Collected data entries
....
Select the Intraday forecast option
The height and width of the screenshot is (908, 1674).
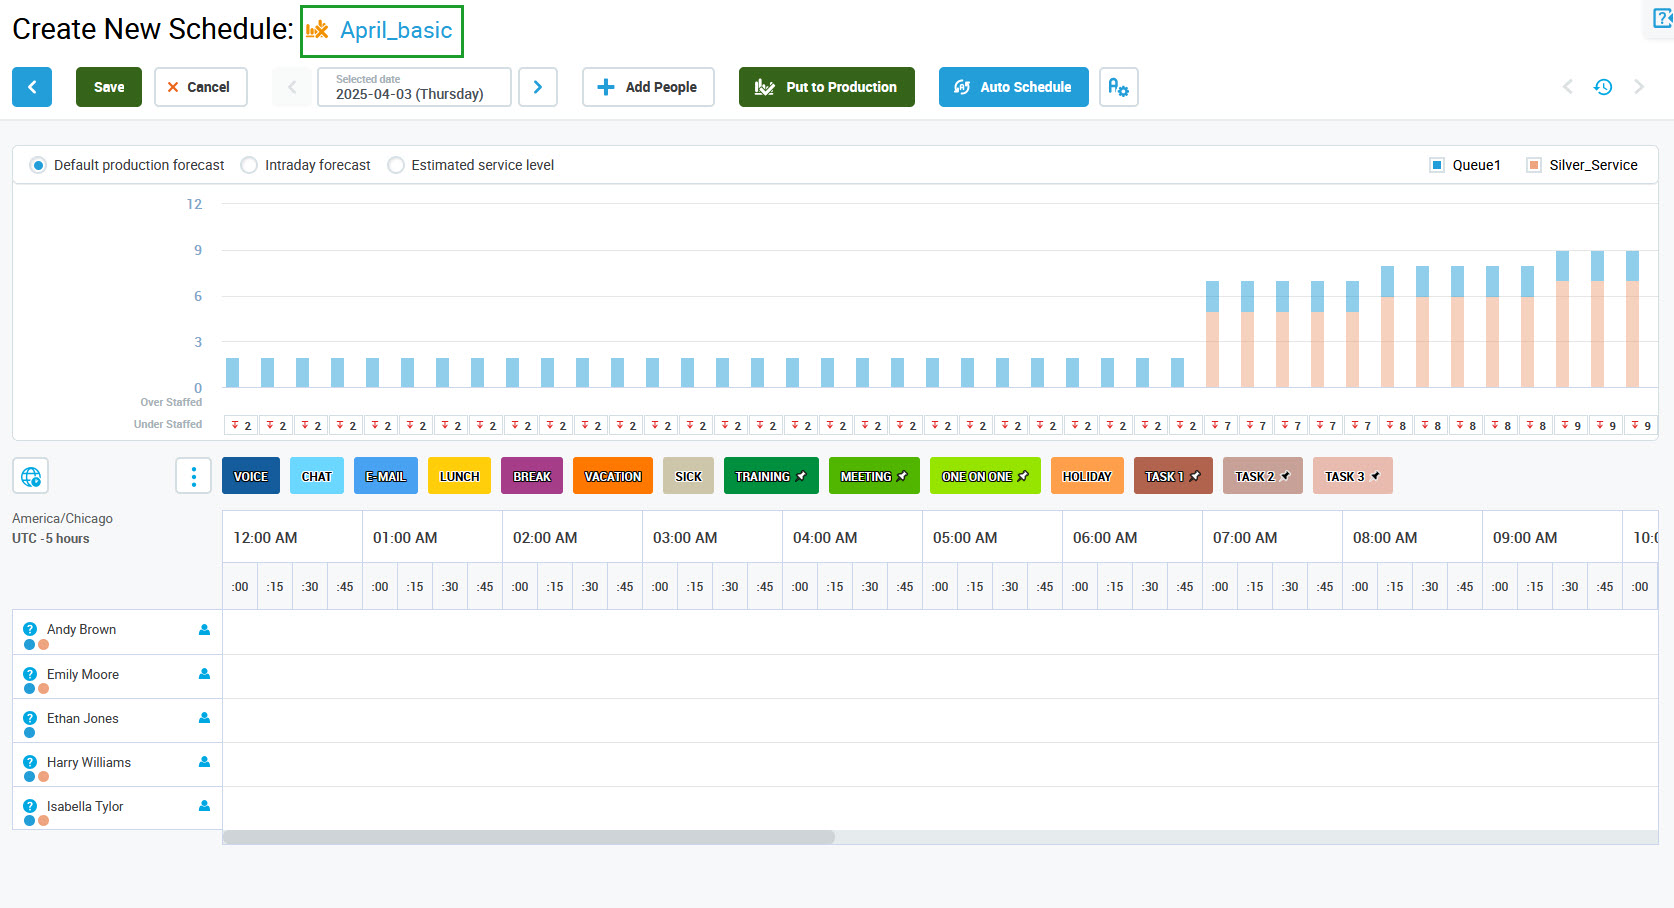coord(249,165)
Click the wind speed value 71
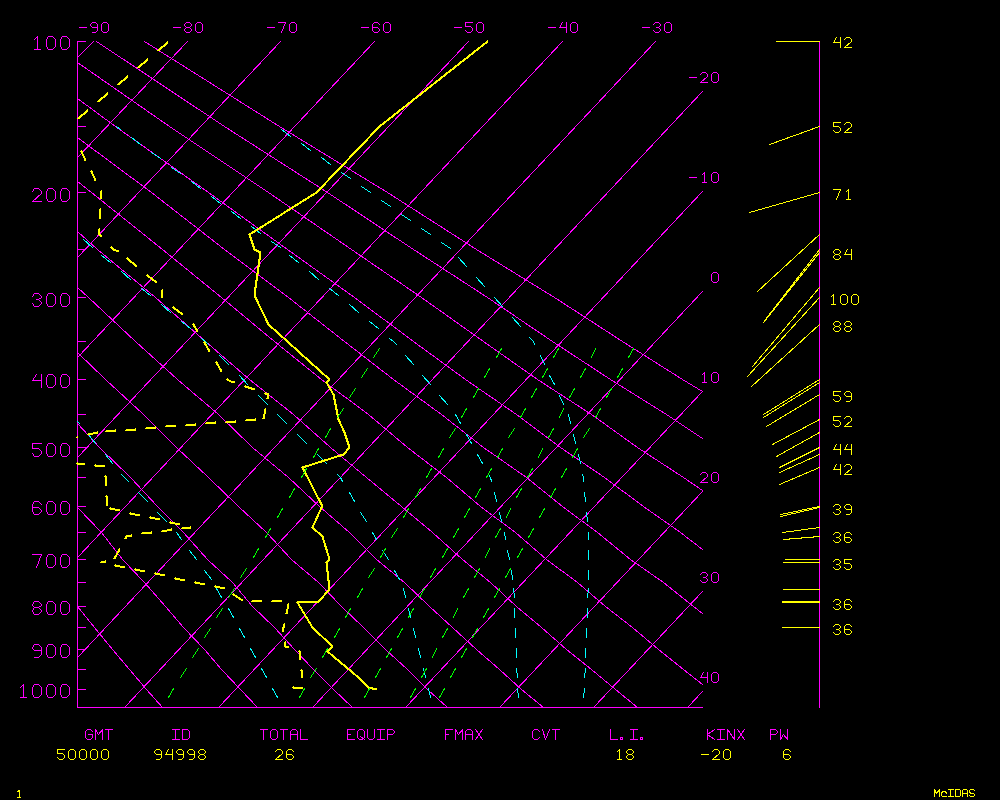The image size is (1000, 800). [x=843, y=195]
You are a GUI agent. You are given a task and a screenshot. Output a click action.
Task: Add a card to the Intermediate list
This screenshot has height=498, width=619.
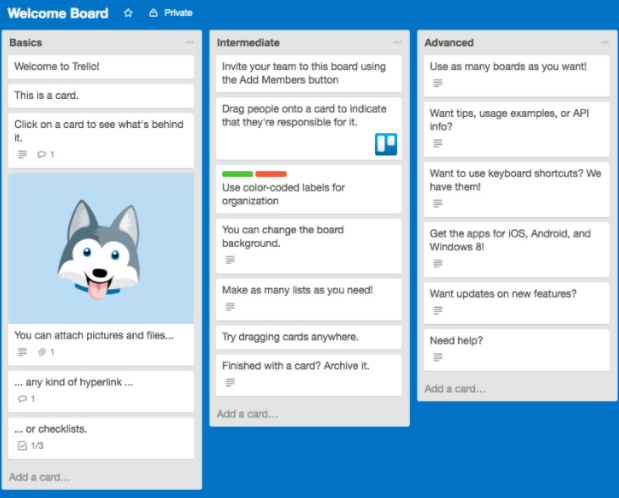point(247,413)
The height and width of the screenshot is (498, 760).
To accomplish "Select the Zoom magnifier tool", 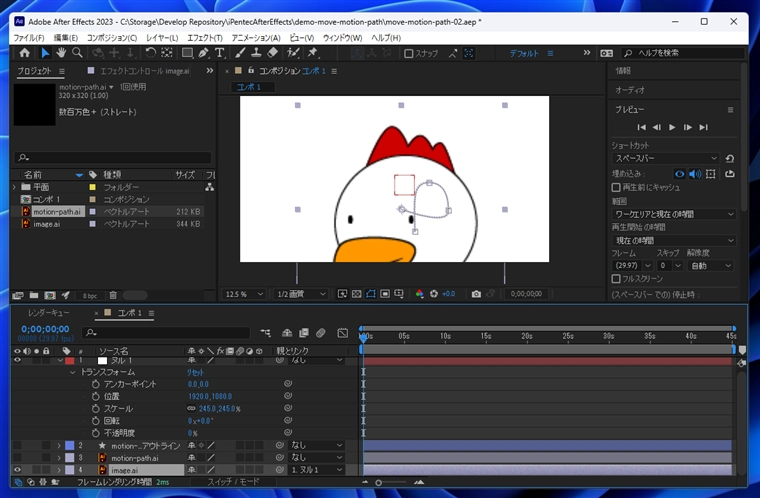I will click(x=77, y=53).
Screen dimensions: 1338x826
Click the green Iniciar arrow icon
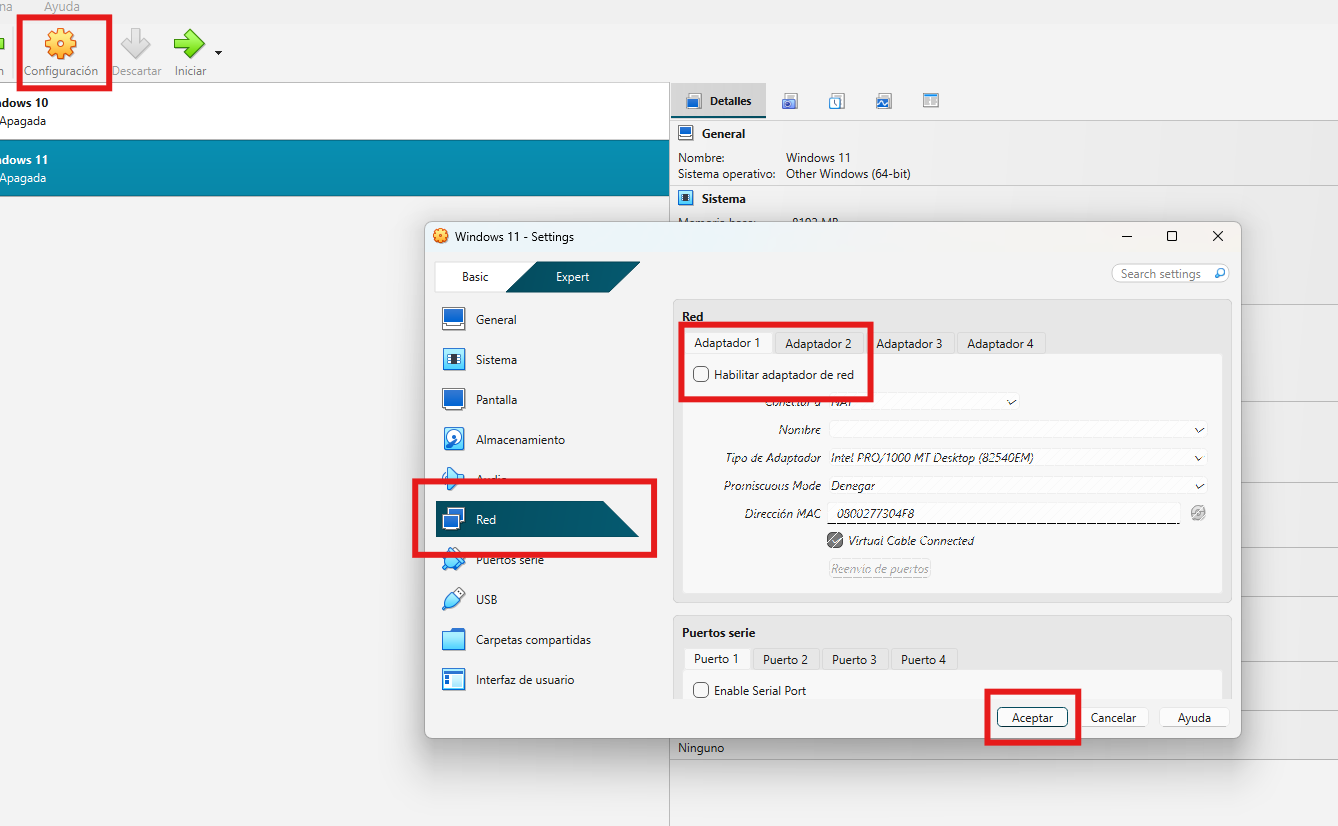coord(188,44)

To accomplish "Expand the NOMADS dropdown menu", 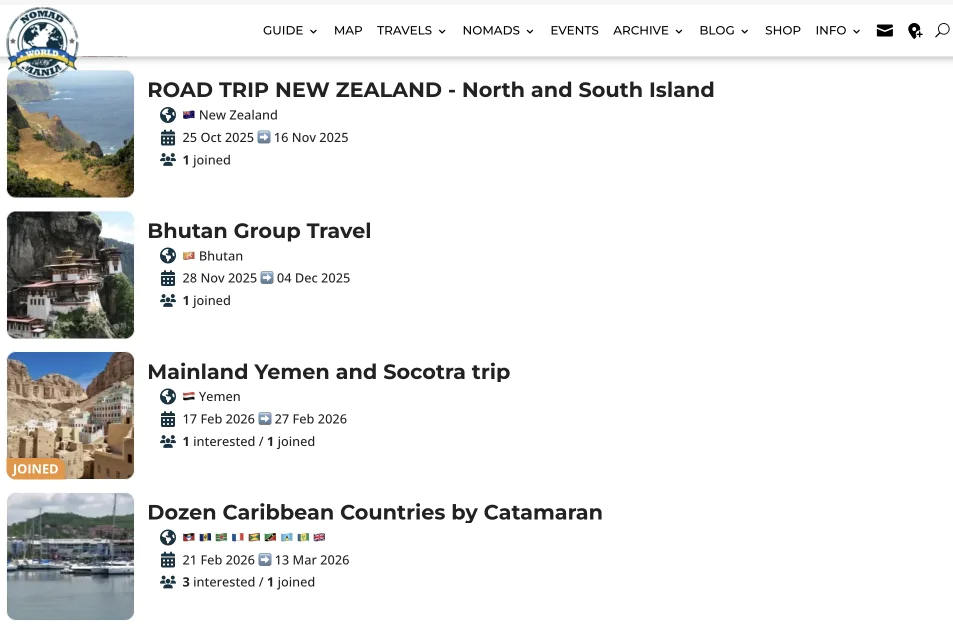I will pyautogui.click(x=498, y=31).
....
Although the records hold pictures, the copy must not; give again exactly the lines from the one with "The height and width of the screenshot is (908, 1674)." through the one with "The height and width of the screenshot is (498, 760).".

The height and width of the screenshot is (908, 1674).
coord(249,165)
Click the wind speed value 71
The image size is (1000, 800). [x=843, y=195]
You are a GUI agent. You are given a task and a screenshot. Output a click action.
Task: Add a card to the Intermediate list
This screenshot has height=498, width=619.
point(247,413)
The height and width of the screenshot is (498, 760).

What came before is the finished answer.